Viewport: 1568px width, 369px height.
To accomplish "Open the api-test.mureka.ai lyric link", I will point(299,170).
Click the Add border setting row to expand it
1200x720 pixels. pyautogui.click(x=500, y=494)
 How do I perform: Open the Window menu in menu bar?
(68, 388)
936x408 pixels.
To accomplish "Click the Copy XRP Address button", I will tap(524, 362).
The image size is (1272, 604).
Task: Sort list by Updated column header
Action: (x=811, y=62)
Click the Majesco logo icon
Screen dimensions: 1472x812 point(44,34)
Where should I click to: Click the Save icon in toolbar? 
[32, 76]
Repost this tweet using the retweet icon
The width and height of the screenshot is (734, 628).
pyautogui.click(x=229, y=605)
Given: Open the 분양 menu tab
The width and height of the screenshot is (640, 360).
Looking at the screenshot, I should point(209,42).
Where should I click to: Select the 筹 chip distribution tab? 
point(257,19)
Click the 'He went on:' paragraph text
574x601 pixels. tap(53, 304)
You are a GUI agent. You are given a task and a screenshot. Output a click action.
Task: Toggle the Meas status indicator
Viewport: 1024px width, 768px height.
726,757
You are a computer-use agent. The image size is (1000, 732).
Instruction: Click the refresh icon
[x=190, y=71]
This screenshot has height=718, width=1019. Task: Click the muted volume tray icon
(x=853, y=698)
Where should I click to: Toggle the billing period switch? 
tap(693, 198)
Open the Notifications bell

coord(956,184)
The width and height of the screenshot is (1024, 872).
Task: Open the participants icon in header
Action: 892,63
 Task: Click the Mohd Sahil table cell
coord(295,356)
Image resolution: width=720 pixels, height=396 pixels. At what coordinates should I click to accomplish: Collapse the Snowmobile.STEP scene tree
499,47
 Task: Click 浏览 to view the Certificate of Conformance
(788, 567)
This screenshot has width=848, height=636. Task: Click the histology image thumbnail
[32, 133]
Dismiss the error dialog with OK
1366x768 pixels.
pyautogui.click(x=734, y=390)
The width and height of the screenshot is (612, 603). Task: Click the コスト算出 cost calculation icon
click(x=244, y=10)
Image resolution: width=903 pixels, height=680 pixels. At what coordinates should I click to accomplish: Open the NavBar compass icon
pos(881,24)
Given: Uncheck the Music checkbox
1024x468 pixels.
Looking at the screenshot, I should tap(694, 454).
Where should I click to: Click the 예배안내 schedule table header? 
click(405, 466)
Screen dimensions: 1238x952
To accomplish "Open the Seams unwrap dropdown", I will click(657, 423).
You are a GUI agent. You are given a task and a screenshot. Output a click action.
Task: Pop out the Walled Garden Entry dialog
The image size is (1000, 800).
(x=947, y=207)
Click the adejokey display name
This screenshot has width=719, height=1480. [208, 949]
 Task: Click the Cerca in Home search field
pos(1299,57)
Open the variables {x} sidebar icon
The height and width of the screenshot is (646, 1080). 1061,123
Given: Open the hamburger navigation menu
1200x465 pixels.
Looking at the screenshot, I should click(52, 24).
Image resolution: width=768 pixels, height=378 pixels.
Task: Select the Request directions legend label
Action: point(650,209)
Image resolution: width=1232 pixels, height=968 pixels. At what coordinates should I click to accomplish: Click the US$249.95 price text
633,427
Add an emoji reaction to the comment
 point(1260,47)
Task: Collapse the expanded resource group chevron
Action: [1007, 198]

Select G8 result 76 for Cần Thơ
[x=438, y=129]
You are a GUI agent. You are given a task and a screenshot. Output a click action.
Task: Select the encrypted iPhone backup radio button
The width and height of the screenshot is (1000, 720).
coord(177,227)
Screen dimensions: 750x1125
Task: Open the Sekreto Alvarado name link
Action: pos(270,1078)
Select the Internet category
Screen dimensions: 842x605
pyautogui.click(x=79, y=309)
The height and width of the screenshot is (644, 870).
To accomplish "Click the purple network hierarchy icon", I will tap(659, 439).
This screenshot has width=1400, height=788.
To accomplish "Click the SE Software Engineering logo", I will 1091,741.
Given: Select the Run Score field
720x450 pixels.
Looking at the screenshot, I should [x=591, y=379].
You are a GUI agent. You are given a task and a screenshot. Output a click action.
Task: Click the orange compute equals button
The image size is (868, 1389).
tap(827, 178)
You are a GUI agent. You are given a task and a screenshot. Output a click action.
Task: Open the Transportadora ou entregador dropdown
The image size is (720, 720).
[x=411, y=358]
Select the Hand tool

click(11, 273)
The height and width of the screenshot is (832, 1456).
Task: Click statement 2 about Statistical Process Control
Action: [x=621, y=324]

[Task description] Each record above, in full: retype it verbatim.

[Result of this task]
Viewport: 1568px width, 369px height.
To accomplish "Open the api-test.mureka.ai lyric link", I will point(299,170).
Click the Add border setting row to expand it
1200x720 pixels. pyautogui.click(x=500, y=494)
 How do I perform: Open the Window menu in menu bar?
(68, 388)
936x408 pixels.
To accomplish "Click the Copy XRP Address button", I will tap(524, 362).
The image size is (1272, 604).
Task: Sort list by Updated column header
Action: (x=811, y=62)
Click the Majesco logo icon
Screen dimensions: 1472x812 point(44,34)
Where should I click to: Click the Save icon in toolbar? 
[32, 76]
Repost this tweet using the retweet icon
The width and height of the screenshot is (734, 628).
pyautogui.click(x=229, y=605)
Given: Open the 분양 menu tab
The width and height of the screenshot is (640, 360).
Looking at the screenshot, I should point(209,42).
Where should I click to: Select the 筹 chip distribution tab? 
point(257,19)
Click the 'He went on:' paragraph text
574x601 pixels. tap(53, 304)
You are a GUI agent. You are given a task and a screenshot. Output a click action.
Task: Toggle the Meas status indicator
Viewport: 1024px width, 768px height.
726,757
You are a computer-use agent. The image size is (1000, 732).
Instruction: Click the refresh icon
[x=190, y=71]
This screenshot has height=718, width=1019. Task: Click the muted volume tray icon
(x=853, y=698)
Where should I click to: Toggle the billing period switch? 
tap(693, 198)
Open the Notifications bell

coord(956,184)
The width and height of the screenshot is (1024, 872).
Task: Open the participants icon in header
Action: 892,63
 Task: Click the Mohd Sahil table cell
coord(295,356)
Image resolution: width=720 pixels, height=396 pixels. At what coordinates should I click to accomplish: Collapse the Snowmobile.STEP scene tree
499,47
 Task: Click 浏览 to view the Certificate of Conformance
(788, 567)
This screenshot has width=848, height=636. Task: Click the histology image thumbnail
[32, 133]
Dismiss the error dialog with OK
1366x768 pixels.
pyautogui.click(x=734, y=390)
The width and height of the screenshot is (612, 603). Task: Click the コスト算出 cost calculation icon
click(x=244, y=10)
Image resolution: width=903 pixels, height=680 pixels. At what coordinates should I click to accomplish: Open the NavBar compass icon
pos(881,24)
Given: Uncheck the Music checkbox
1024x468 pixels.
Looking at the screenshot, I should tap(694, 454).
Where should I click to: Click the 예배안내 schedule table header? 
click(405, 466)
Screen dimensions: 1238x952
To accomplish "Open the Seams unwrap dropdown", I will click(657, 423).
You are a GUI agent. You are given a task and a screenshot. Output a click action.
Task: Pop out the Walled Garden Entry dialog
The image size is (1000, 800).
(x=947, y=207)
Click the adejokey display name
This screenshot has width=719, height=1480. [208, 949]
 Task: Click the Cerca in Home search field
pos(1299,57)
Open the variables {x} sidebar icon
The height and width of the screenshot is (646, 1080). 1061,123
Given: Open the hamburger navigation menu
1200x465 pixels.
Looking at the screenshot, I should click(52, 24).
Image resolution: width=768 pixels, height=378 pixels.
Task: Select the Request directions legend label
Action: point(650,209)
Image resolution: width=1232 pixels, height=968 pixels. At what coordinates should I click to accomplish: Click the US$249.95 price text
633,427
Add an emoji reaction to the comment
 point(1260,47)
Task: Collapse the expanded resource group chevron
Action: [1007, 198]

Select G8 result 76 for Cần Thơ
[x=438, y=129]
You are a GUI agent. You are given a task and a screenshot. Output a click action.
Task: Select the encrypted iPhone backup radio button
The width and height of the screenshot is (1000, 720).
coord(177,227)
Screen dimensions: 750x1125
Task: Open the Sekreto Alvarado name link
Action: pos(270,1078)
Select the Internet category
Screen dimensions: 842x605
pyautogui.click(x=79, y=309)
The height and width of the screenshot is (644, 870).
To accomplish "Click the purple network hierarchy icon", I will tap(659, 439).
This screenshot has width=1400, height=788.
To accomplish "Click the SE Software Engineering logo", I will 1091,741.
Given: Select the Run Score field
720x450 pixels.
Looking at the screenshot, I should [x=591, y=379].
You are a GUI agent. You are given a task and a screenshot. Output a click action.
Task: Click the orange compute equals button
The image size is (868, 1389).
tap(827, 178)
You are a GUI agent. You are given a task and a screenshot. Output a click action.
Task: Open the Transportadora ou entregador dropdown
The image size is (720, 720).
[x=411, y=358]
Select the Hand tool

click(11, 273)
The height and width of the screenshot is (832, 1456).
Task: Click statement 2 about Statistical Process Control
Action: [x=621, y=324]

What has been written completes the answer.